LGPD applies to any company, anywhere, if it collects or processes data on Brazilian citizens or if it sells within Brazil. It also applies to anyone whose data was collected while they were in Brazil, even if they don’t live there. What this means is that if you’ve got a business that serves any of the above—or will potentially serve any of the above—you need to be prepared to meet these new regulations, even if you’ve never stepped foot into the country. And just as with GDPR, a business cannot opt-out of servicing Brazilian customers to avoid the regulations.
But there are some caveats to this “applies-to-everybody-everywhere” rule, which don’t exist within the framework of GDPR. Excluded from LGPD is data that is collected for: personal uses; journalistic, academic, or artistic purposes; and national security, defense, criminal investigations, and public safety needs.
What Rights are Granted to Data Subjects?
The rights granted to data subjects are stated in Article 18 of the act and are as follows:
Confirm the existence of data treatment
Correct missing, wrong, or old data
Anonymize, redact, or delete unneeded or superfluous data or data that’s not being handled in accordance with the LGPD
Find out about other parties with whom the controller has shared the data
Get information regarding the ability to deny consent and the consequences therein
What Are the Fines for Non-Compliance?
Organizations failing to comply with LGPD will be fined up to 2% of revenue or R$50 million real (approximately $11 million USD). While this is less than fines for non-compliance under GDPR, small businesses are not exempt from these fines as they are in the EU’s set of regulations.
Other Important Differences Between LGPD and GDPR
That’s not the only difference between the two sets of regulations though. Here are some more differences:
Under GDPR, companies have to report breaches within 72 hours. Under Article 48 of LGPD, it says that companies must report breaches “in a reasonable time period”.
Under GDPR, the act stipulates when organizations need to hire a Data Protection Officer (DPO). Under LGPD, the act merely says, “The controller shall appoint an officer to be in charge of the processing of data,” which makes it seem that all companies must all appoint a DPO. This will likely be clarified when the law takes effect but for now, organizations need to be prepared for this potential outcome.
Under GDPR, there are six legal justifications for collecting data. LGPD grants ten legal justifications for data collection, which means that under this act, there are more lawful bases on which organizations can collect data.
How can Organizations Achieve Compliance?
The good news is that if you’re already GDPR compliant, you’re well on your way to becoming LGPD compliant. But just in case you need some help, here some tips to help you get there:
Appoint a DPO: Until the law gets some much-needed clarification, assume you’ll need a DPO to take charge of the program.
Collect only what you need: This is even more key to LGPD than GDPR, as the Brazilian law explicitly restricts the collection of sensitive information such as genetics, ethnic origin, race, religion, and political associations.
Discover all your data: The basis of any solid data governance programs is knowing about everything you’ve got.

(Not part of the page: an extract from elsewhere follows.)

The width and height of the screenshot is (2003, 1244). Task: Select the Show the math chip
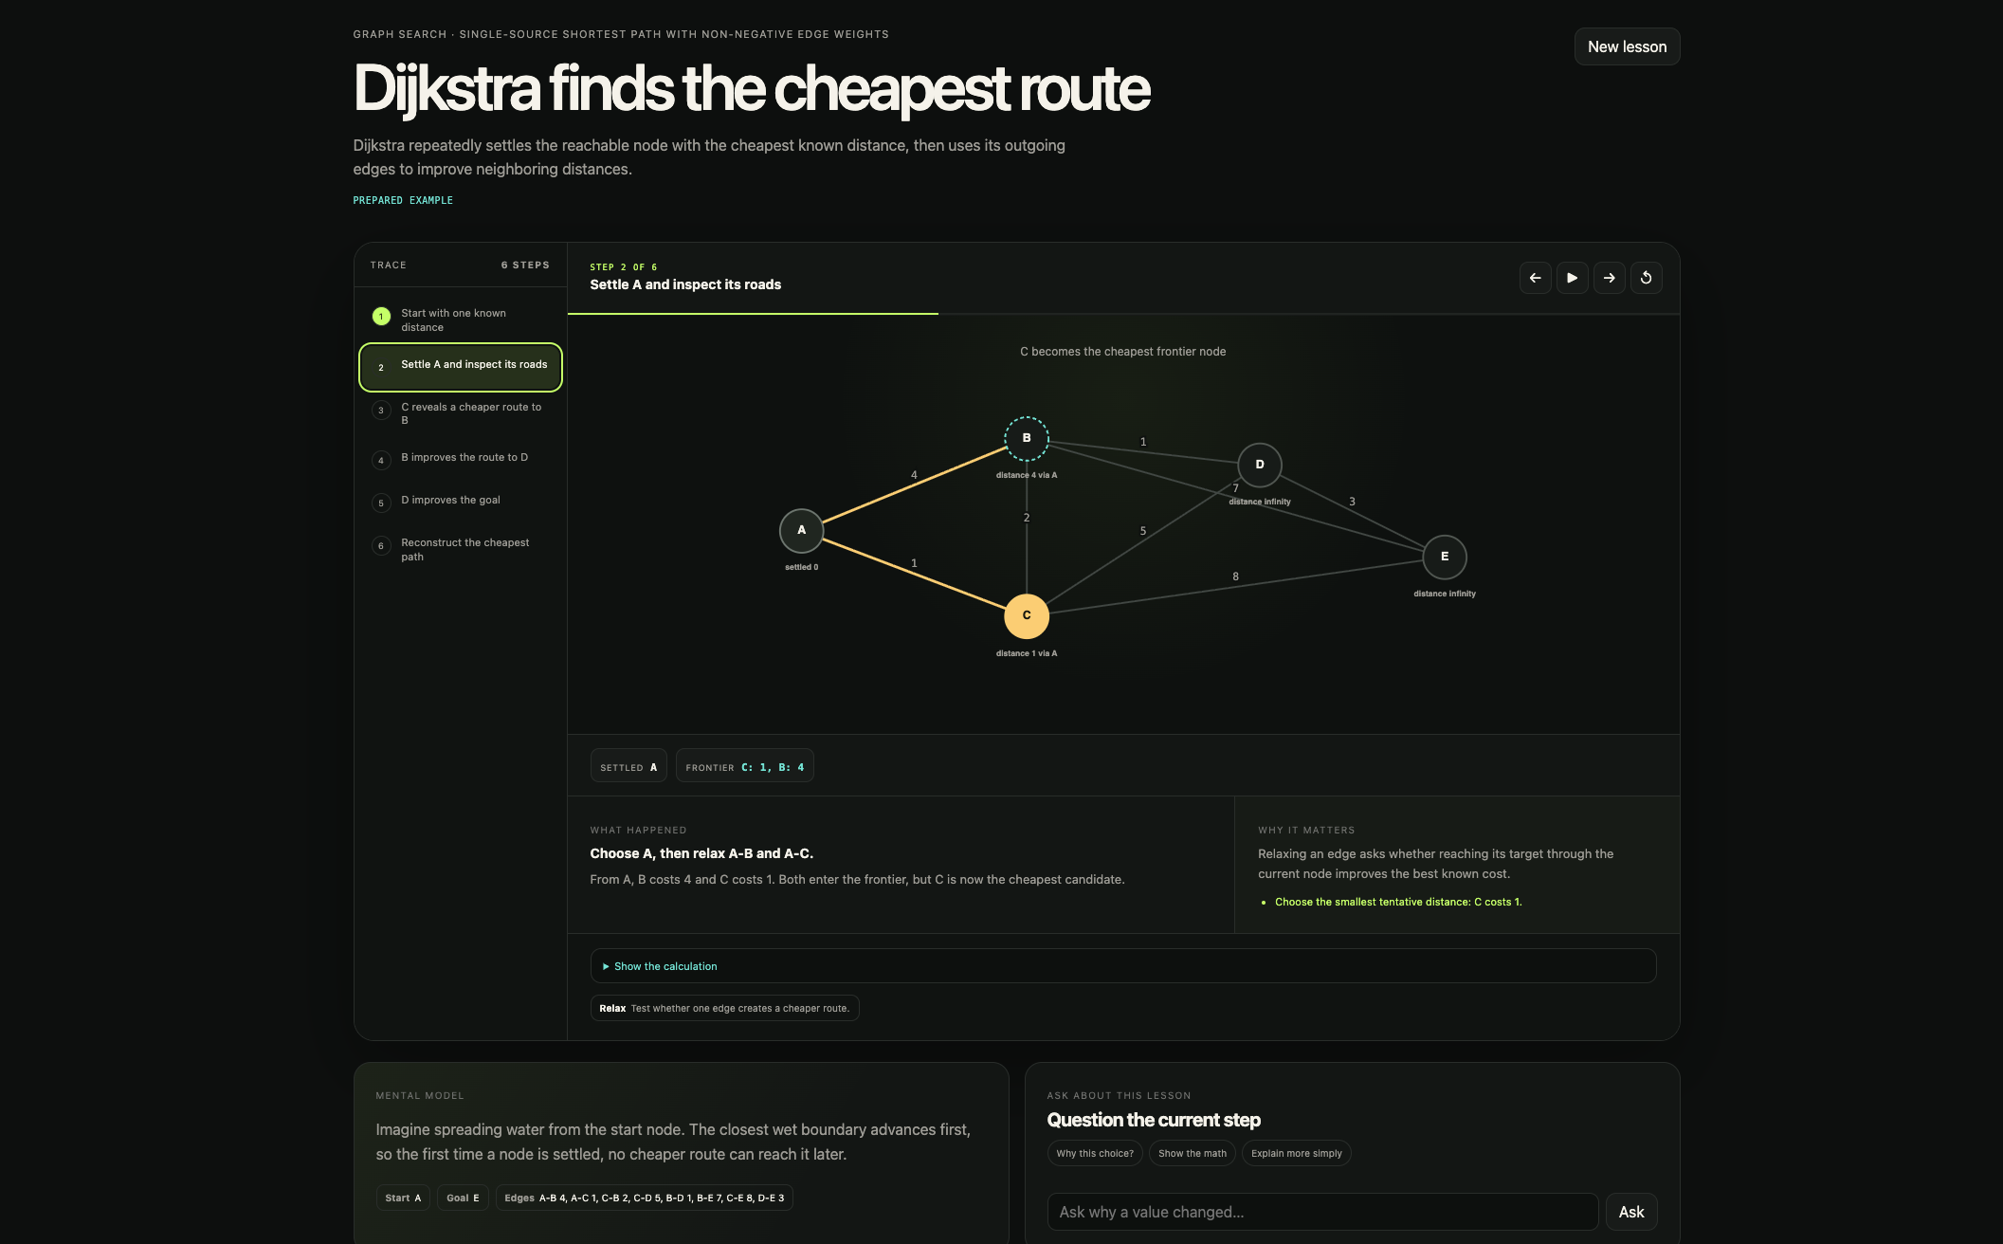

This means all types of PII, even the PII you don’t know about, including data in motion and at rest, structured and unstructured data, and known and unknown data.
Make sure third parties are compliant: If you want to stay on the right side of LGPD, you need to ensure even your third party suppliers are compliant—if they experience a leak or breach, your organization may wind up liable.
Achieving LGPD Compliance – What’s in it for You
In the countdown to GDPR, many organizations were convinced that achieving compliance would be impossible. Now, two years later, we have all seen that with the right tools, complying with privacy regulations isn’t impossible, and moreover, it can help your organization in more ways than simply avoiding nasty fines. Becoming compliant with LGPD, GDPR, and CCPA (and all the other up-and-coming regulations, too!) allows you to reduce your organizational cyber risk through better data governance and it will help you build more trusting relationships with customers, knowing you have their best interests in mind. So don’t fear LGPD; be ready and prepared when it comes into effect.